The spreadshhet is design to give a immediate appreciation of where they are in terms of cost benefit.

My next proposal is way more ambitious... from the findings it was clear that a tool that improves the transparency of the value chain, while providing traceability and information to fisher, buyers and authorities alike, could alleviate many of the shortcomings of the present scenario for many fisherman. 

In fisheries today, new ICTs are being used across the sector, from resource assessment, capture or culture to processing and commercialization. Some are specialist applications such as sonar for locating fish. Others are general purpose applications such as Global Positioning Systems (GPS) used for navigation and location finding, mobile phones for trading, information exchange and emergencies, radio programming with fishing communities and Web-based information and networking resources. 

However many of these especially dedicated tools are in a cost range that exceed the financial capabilities of the fishers, or have to be install and removed form the vessels. However, the new generation mobile phones are incredible tools that bring together in one various different “technologies”, they are at once a personal locator beacon, a GPS navigation device, and GPS equipped camera, besides being a 2-way communication device.

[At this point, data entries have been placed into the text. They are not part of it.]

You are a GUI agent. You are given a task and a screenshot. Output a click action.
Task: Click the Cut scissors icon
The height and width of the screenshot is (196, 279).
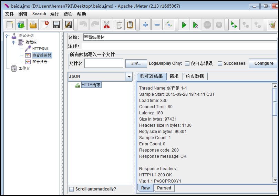tap(106, 25)
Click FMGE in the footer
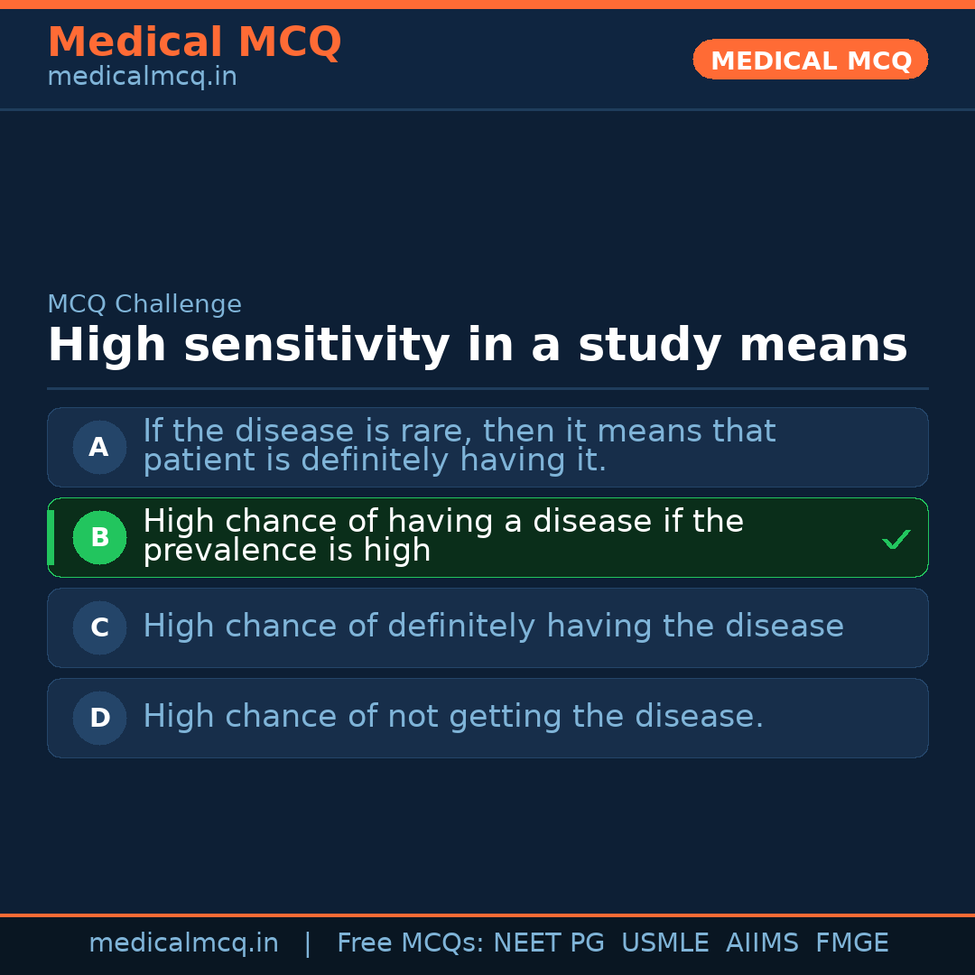The image size is (975, 975). pyautogui.click(x=851, y=943)
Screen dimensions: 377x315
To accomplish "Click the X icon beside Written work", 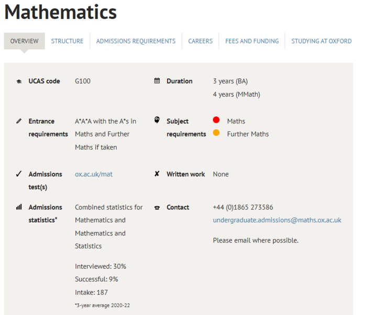I will (157, 174).
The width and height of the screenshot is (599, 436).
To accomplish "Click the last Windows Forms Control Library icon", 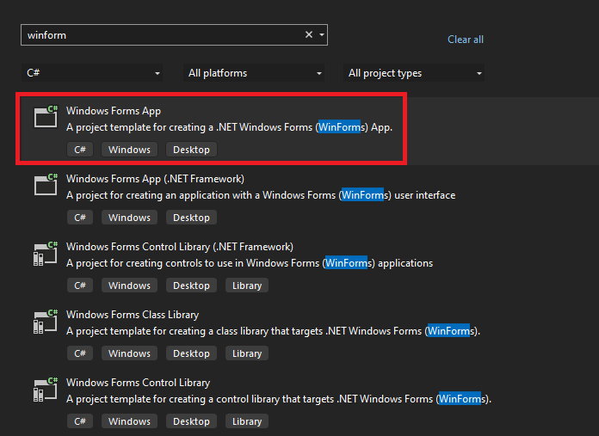I will [46, 388].
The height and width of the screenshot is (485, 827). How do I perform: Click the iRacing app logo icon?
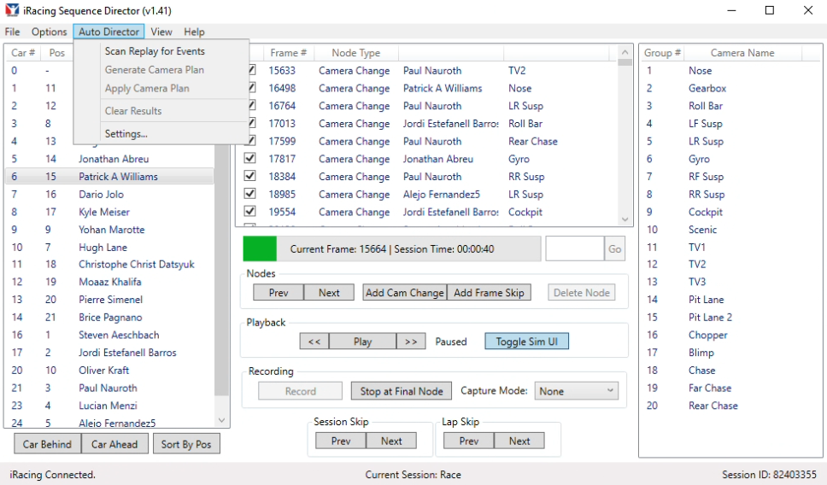point(11,10)
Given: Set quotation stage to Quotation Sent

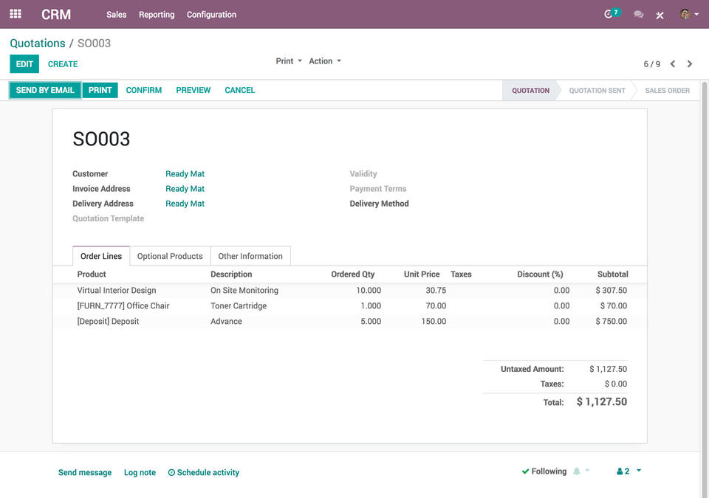Looking at the screenshot, I should (x=595, y=89).
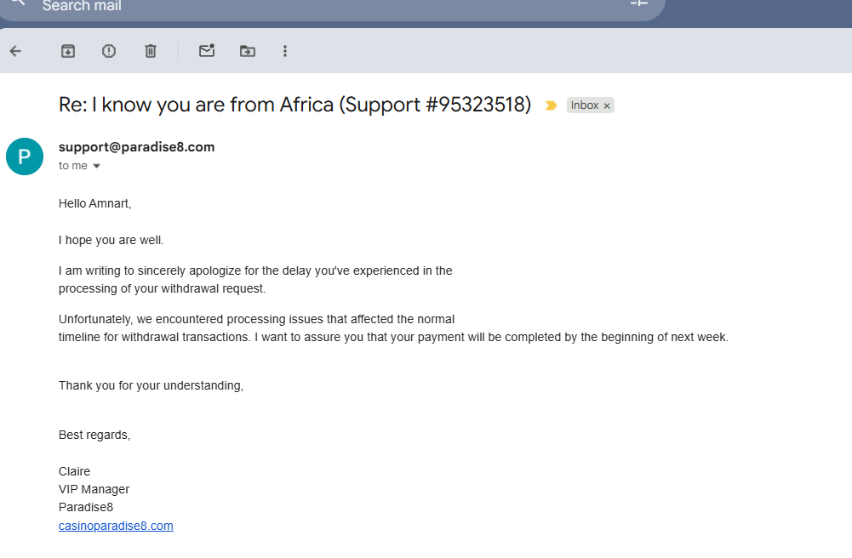Click the sender's round P avatar
Image resolution: width=852 pixels, height=558 pixels.
(25, 157)
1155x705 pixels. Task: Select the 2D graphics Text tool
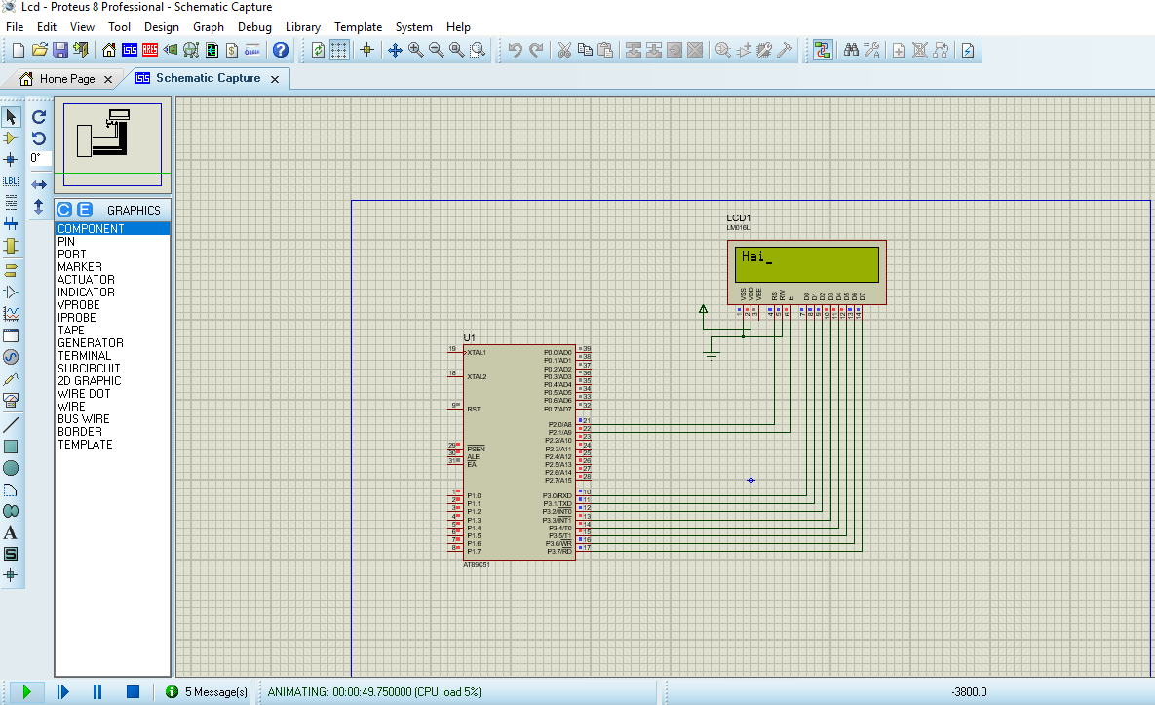pos(12,530)
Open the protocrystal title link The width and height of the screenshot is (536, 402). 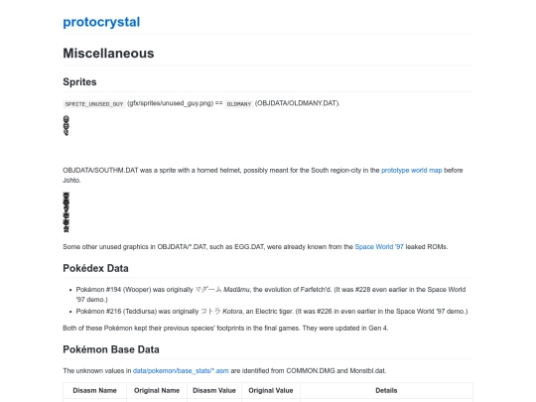point(101,22)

Based on work prior done in East Timor and Indonesia plus a existing tool being used in the Caribbean, I proposed the development of a app containing a “suite” of tools that could be used from a mobile phone that could ally itself the following focal FAO focal points:

  1.  Fishing and trading activities: market and price information; advice and services; e-credit; e-government; post-harvest;
  2. People and communities: vulnerability reduction; increasing safety; social inclusion; social mobilisation (empowering fishing communities in owning and communicating information); advocacy;
  3. Resource management and conservation: monitoring, control and surveillance; co-management of fisheries resources.

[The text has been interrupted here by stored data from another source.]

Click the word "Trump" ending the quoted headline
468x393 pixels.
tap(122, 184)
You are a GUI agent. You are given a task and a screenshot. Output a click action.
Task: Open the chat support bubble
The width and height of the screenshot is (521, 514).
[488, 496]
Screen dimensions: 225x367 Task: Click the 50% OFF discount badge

So I proposed the conceptual design of a Android App (initially named “PescApp”). This app will open a “suite of services” that are at the disposition of the registered fishers including regulatory and traceability components as well as a market and trade services. 

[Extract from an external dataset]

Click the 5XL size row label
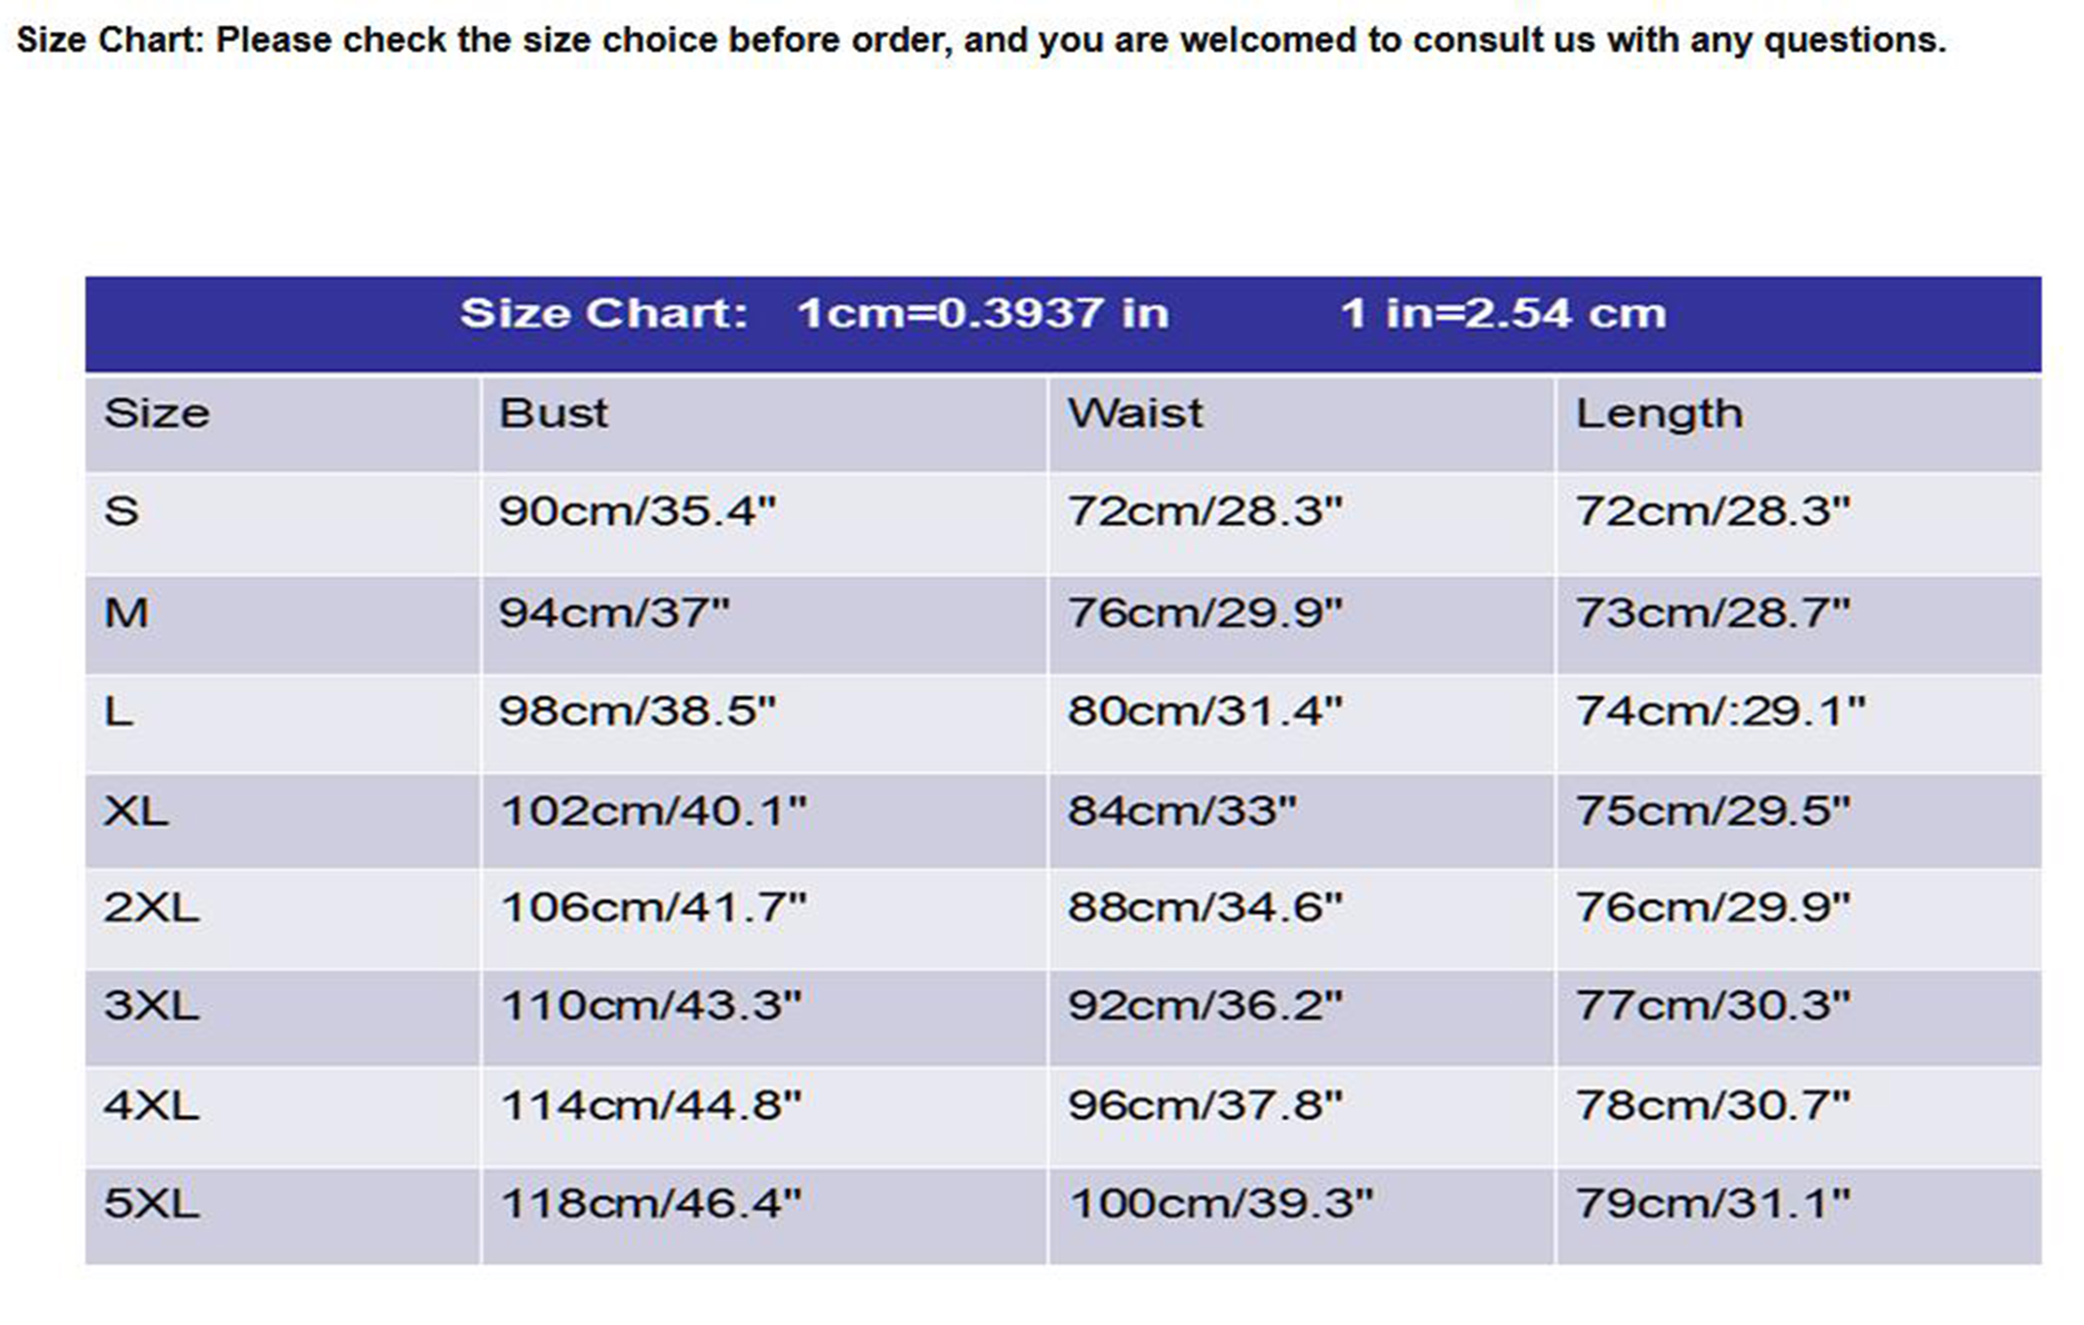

The App concept is not new, the original was one in Trinidad and Tobago and it looks like the one illustrated here. I just expanded the concept to:

Registration
SOS
Navigation / Weather Information
Compliance
Alerts
Traceability
Market Information and Auctio
n

However is important to point that  while all fisherman interviewed had a “intelligent” phone of some sort, and all of them reported having 3G signal up to 10 miles from shore (hence the technology and tools are well incorporated by the ultimate beneficiaries). The App are not expected to yield desired outcomes unless these are well articulated and drive the App design and implementation strategy.

A recent report in ITC in small scale fisheries topic, nails the complexity of this process: 

Rejuvenation of the small-scale fisheries sector with its complex interdependencies and rich ecosystem is not an easy, mechanical or even technical challenge. The integration of ICTs in the small-scale fisheries sector requires the development of various cognitive and skills-based capacities, as well as the formation, refinement and authentic ownership of new attitudes and behaviours. It calls for the human systems to be established to, in turn, articulate the various processes that in concert, aggregate to achieve bold, meaningful and consensual outcomes.
Technology cannot take the place of collaboration, engagement and negotiation, and can do little to take the place of time. Technology cannot provide a solution to the fundamental challenges, which limit participatory governance in fisheries anywhere in the world. It can only be as good as its human partners who must plan, design, implement and nurture the sector, its agents and its growth.